Friends had put the suggestion to me, all the same. There has, after all, never been a novel about Yale. But I dismissed the suggestion, until I came across a copy of his will. And this wonderful line: To my wicked wife… Then, nothing. No bequest. Not even a name.

In a moment of epiphany, I knew that here was the story I might want to write – Elihu Yale’s story, but told entirely through the eyes of this woman, damned for all eternity by her husband’s own hand.

But who was she? Would I be able to find enough to at least begin to fill out an Elizabeth George-style character sheet or, in my usual way, to try and pursue Ian Irvine’s 55 Ways to Create Compelling Characters.
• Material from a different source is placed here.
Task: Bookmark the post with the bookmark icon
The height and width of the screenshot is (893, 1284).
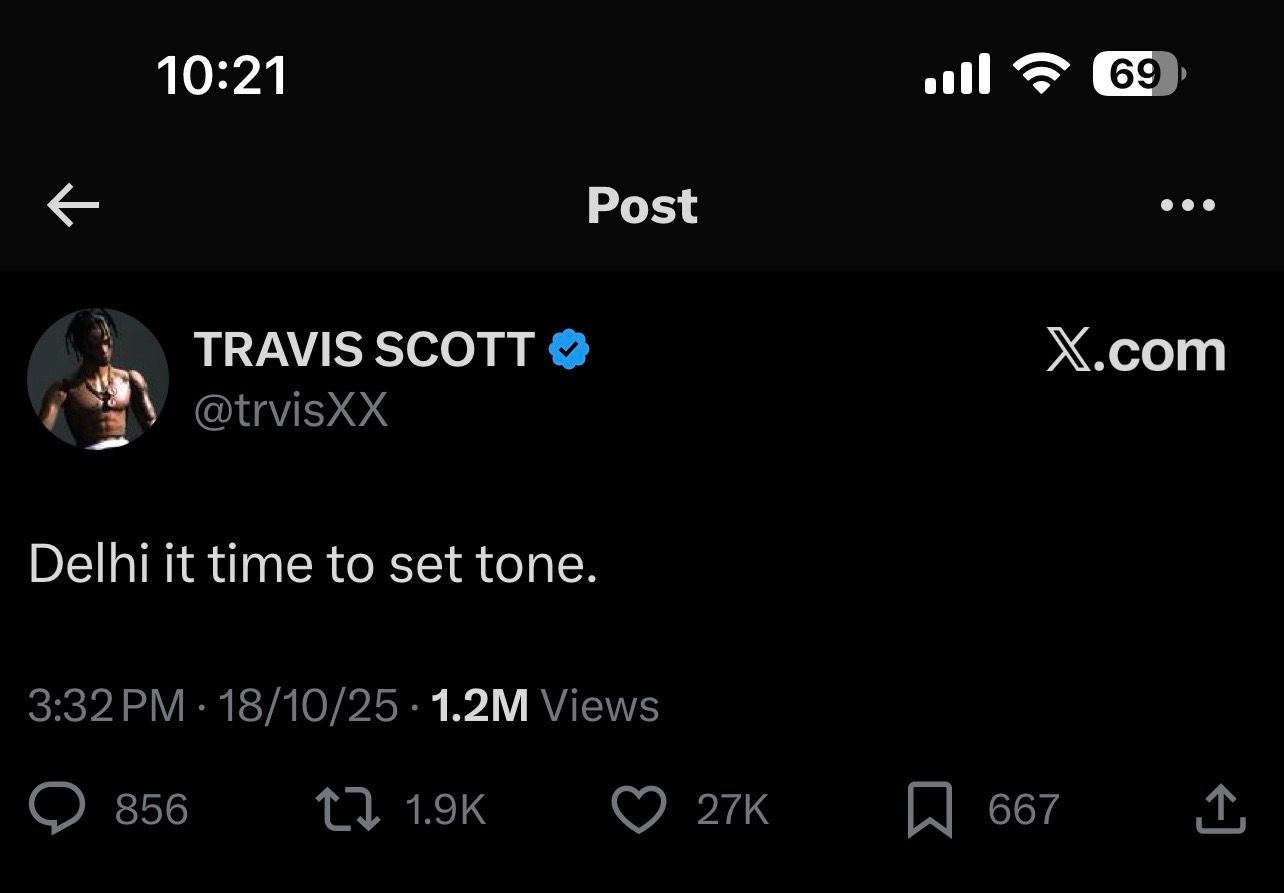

I started with Yale’s biographies – most notably, Hiram Bingham’s seminal 1939 study – and found no more than a few references. To Catherine. To her previous marriage with a man called Joseph Hynmers, another official of the English East India Company. But as I checked for records of her birth, her wedding, her family, I realised that almost everything else written about her was simply wrong. Most notably, she was not half-Indian, for example – which seemed to be the most common reason, apart from her gender, for earlier writers to dismiss her significance.

So, here was the first thing. If I was going to write a credible account of this person, I’d have to dig deeper. I’d have to explore Yale himself much further too. Serendipity. An obscure reference to letters in Yale University’s archives. Fifty-seven letters to be precise. Written by Elihu, after his return to London in 1700, to the mistress he’d left behind in Madras, a woman called Katherine Nicks. Lots of references to yet another mistress, Hieronima da Paiva. But almost no mention of Catherine. Except this one: I have got my old affliction by my side, a hair-brain’d, craz’d, ill-natur’d toad that loves nothing so well as her bottle. God ridd me of her, for she makes me so very uneasy. Oh, dear. References to laudanum. Conflict between Catherine and her seven surviving children – four sons to Joseph Hynmers, three daughters to Yale.

I have got my old affliction …

A decision to be made. Just how “fictional” might this yarn be? Well, I quickly decided that I would actually have very few truly fictional characters in the story. Catherine’s actual background, I now knew, was filled with a mass of ready-made, real-life and well-rounded personalities – each equally neglected by historical fiction. Too many to mention here, but including her father and mother, Walter and Anne Elford, proprietors of one of London’s most famous coffee houses. Or another acquaintance from Fort St. George, Governor Streynsham Master, who would later have some connections to early Jacobite plots. Or her father’s friend, William Penn. Or the first Duke of Devonshire, whose son James would marry Catherine’s daughter, Nan – and who was also a driving force in the Glorious Revolution. All these people helped me shape her.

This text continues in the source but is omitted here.